**** Supplied records ****

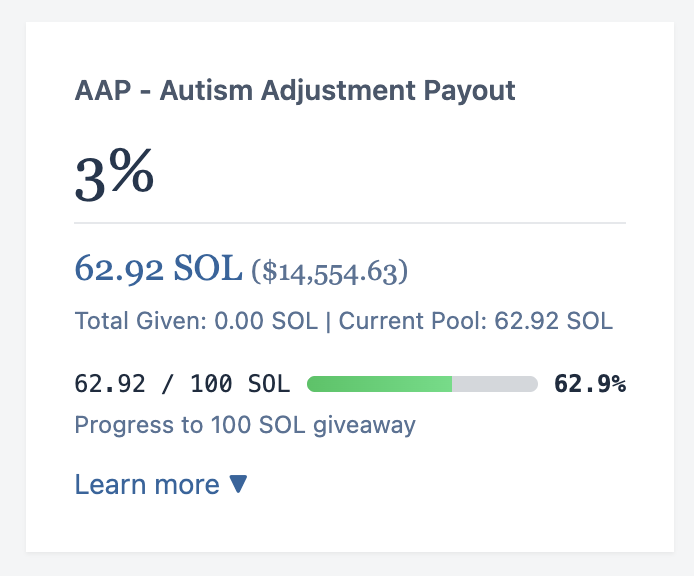Click the blue 62.92 SOL amount
694x576 pixels.
pos(158,268)
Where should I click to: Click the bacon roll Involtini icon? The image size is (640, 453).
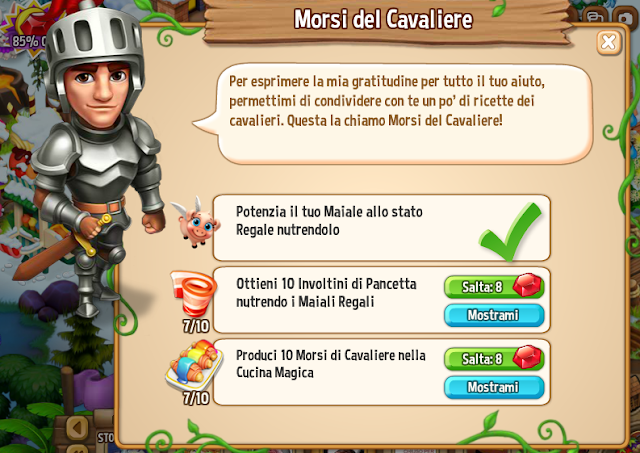click(193, 293)
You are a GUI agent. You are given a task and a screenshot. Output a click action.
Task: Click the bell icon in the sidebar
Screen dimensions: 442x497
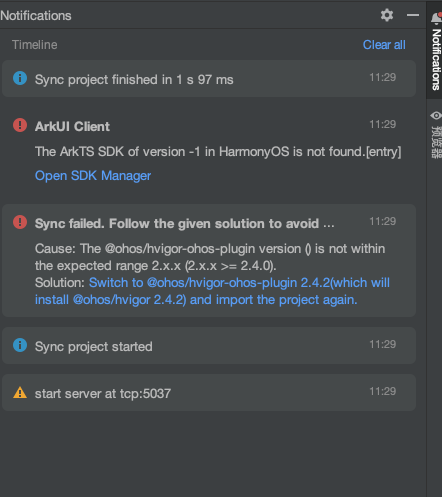pyautogui.click(x=436, y=18)
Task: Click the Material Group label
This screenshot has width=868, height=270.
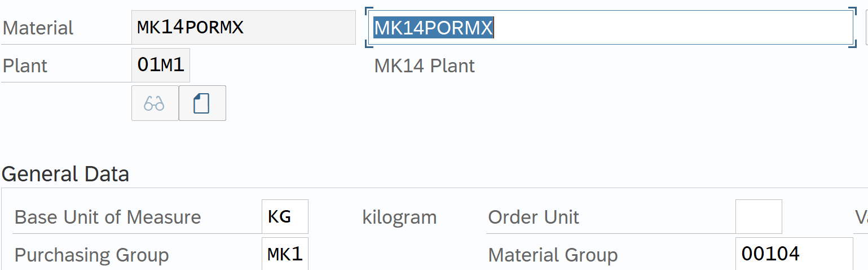Action: pos(553,255)
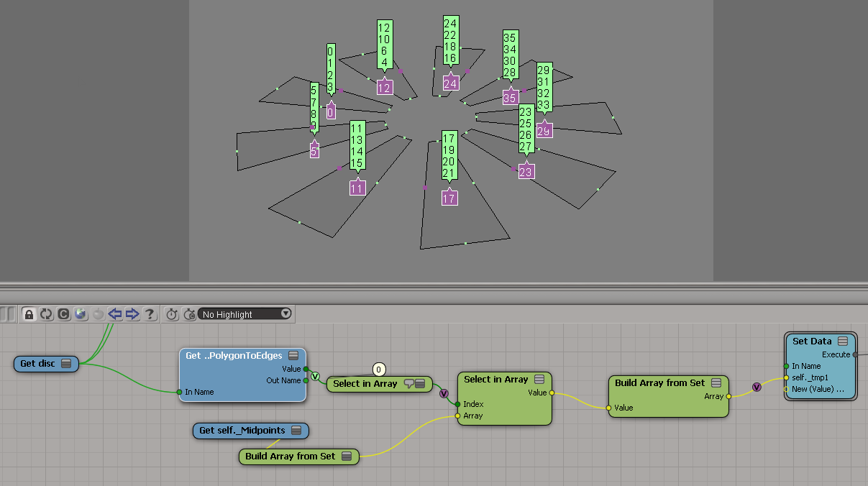The width and height of the screenshot is (868, 486).
Task: Go back with the left blue arrow
Action: pyautogui.click(x=115, y=314)
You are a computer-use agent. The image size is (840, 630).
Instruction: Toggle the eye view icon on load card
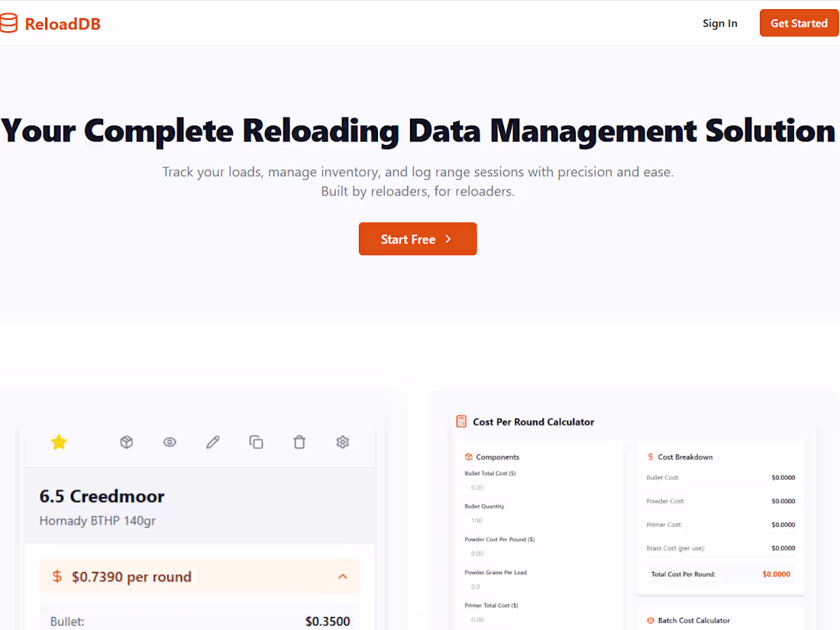point(170,441)
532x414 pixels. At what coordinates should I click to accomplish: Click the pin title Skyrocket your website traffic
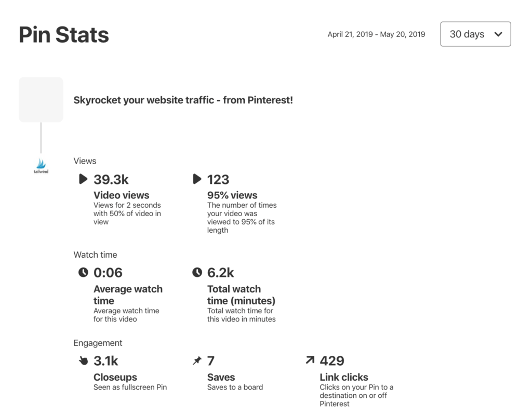click(183, 100)
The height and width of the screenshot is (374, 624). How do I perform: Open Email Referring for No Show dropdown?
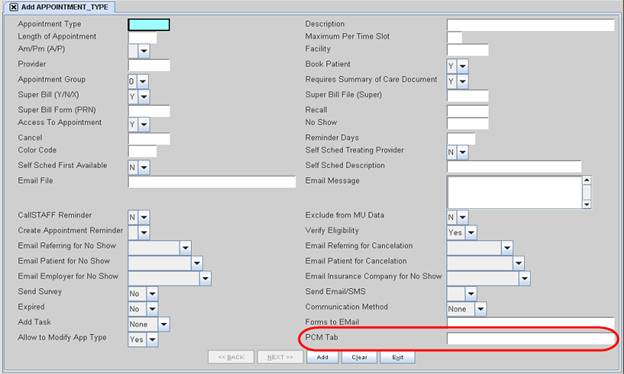tap(185, 248)
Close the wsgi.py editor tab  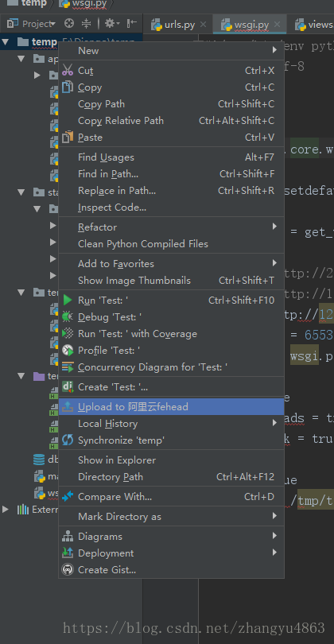278,25
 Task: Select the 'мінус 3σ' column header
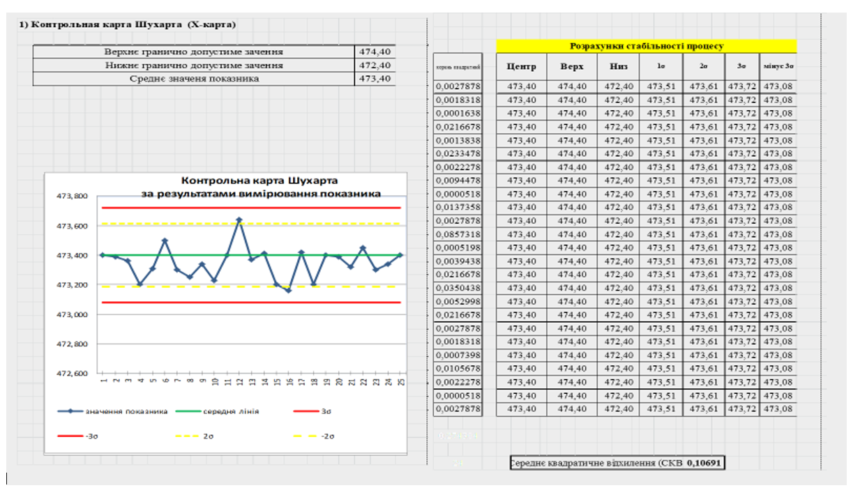click(x=778, y=67)
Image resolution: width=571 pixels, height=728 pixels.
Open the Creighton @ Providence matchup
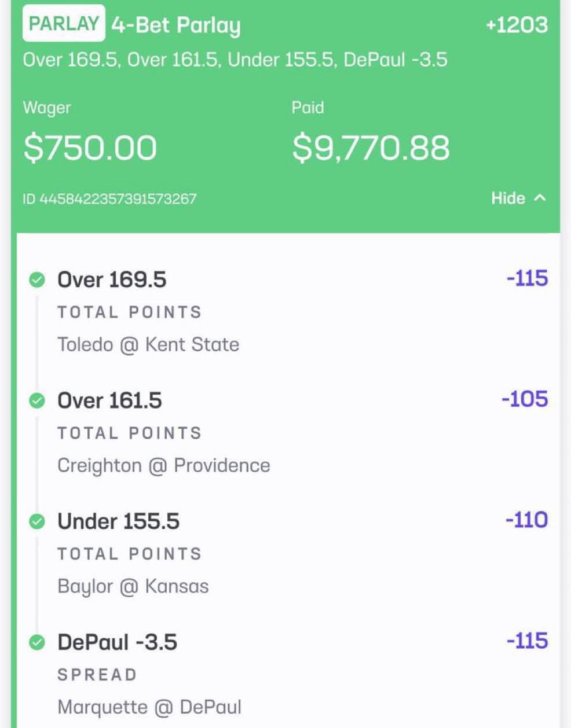164,465
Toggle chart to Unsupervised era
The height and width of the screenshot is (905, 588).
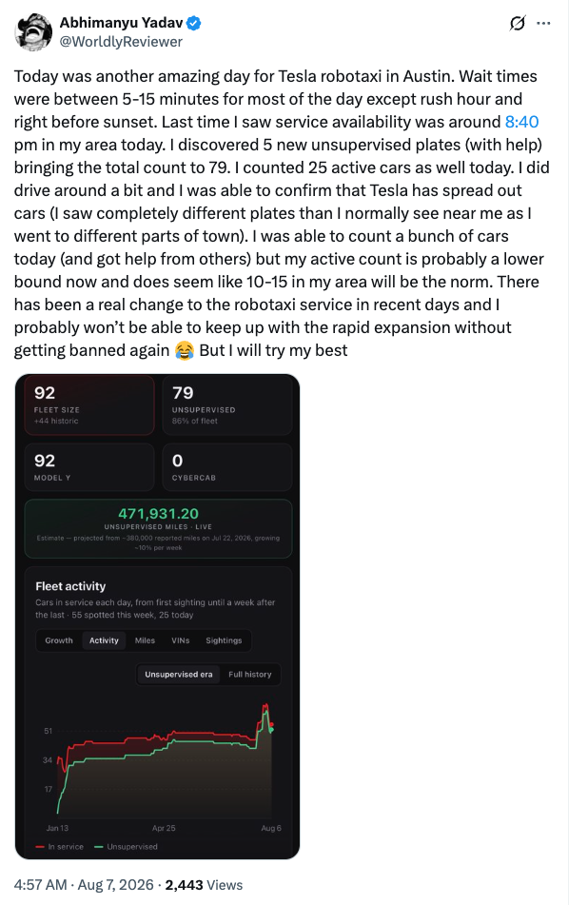(x=178, y=674)
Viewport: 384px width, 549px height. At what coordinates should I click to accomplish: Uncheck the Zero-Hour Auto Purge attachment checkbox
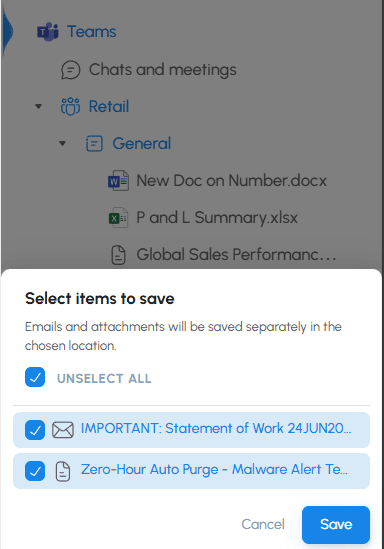pyautogui.click(x=35, y=471)
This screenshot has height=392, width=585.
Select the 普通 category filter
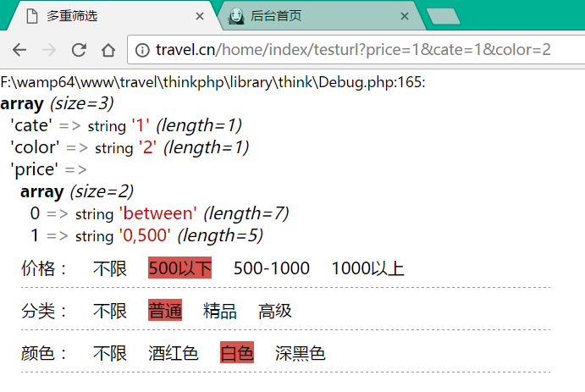coord(165,311)
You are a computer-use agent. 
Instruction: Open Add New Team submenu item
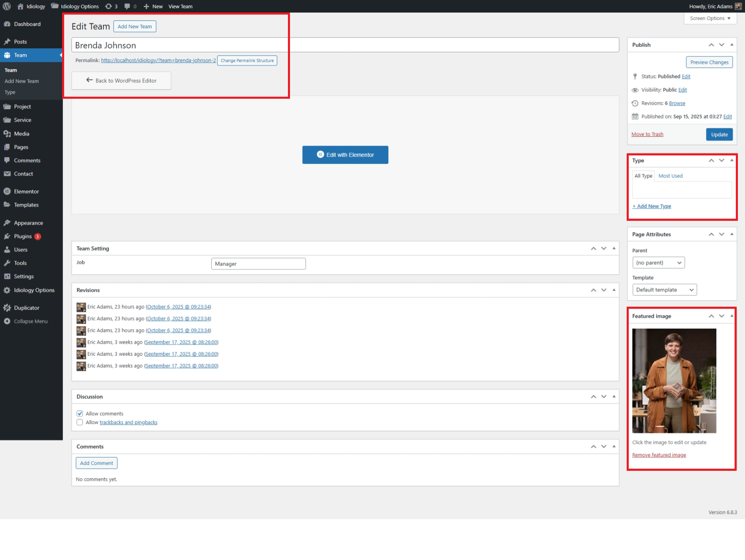[22, 81]
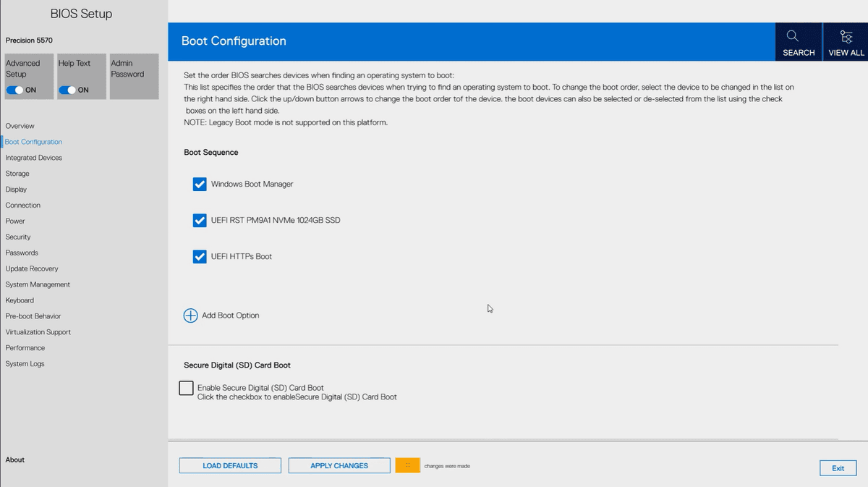868x487 pixels.
Task: Enable Secure Digital (SD) Card Boot checkbox
Action: click(186, 389)
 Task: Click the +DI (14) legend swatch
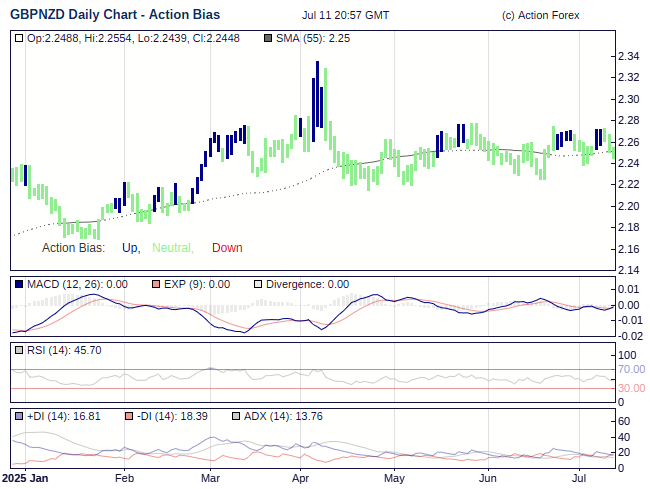tap(18, 416)
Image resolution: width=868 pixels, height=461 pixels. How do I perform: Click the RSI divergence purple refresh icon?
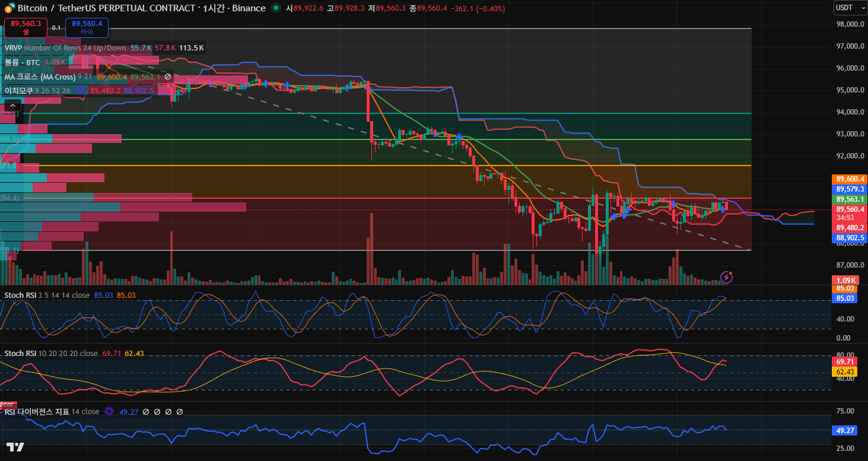(109, 411)
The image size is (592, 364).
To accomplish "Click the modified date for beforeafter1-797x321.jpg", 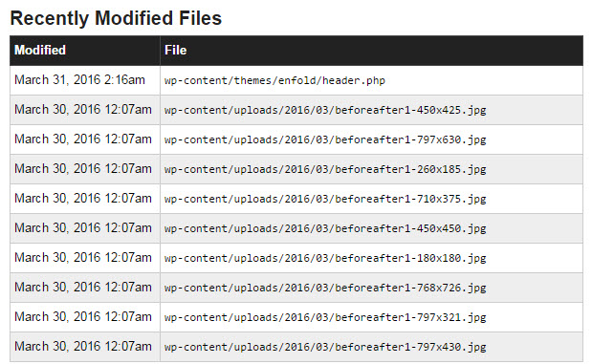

****

Search the listing above for the word "agent", and copy every line that has it.

= Output of the exercise =
You are a GUI agent. You are given a task and a screenshot. Output a click action.
You are a computer-use agent. The image size is (840, 630).
You are a computer-use agent. 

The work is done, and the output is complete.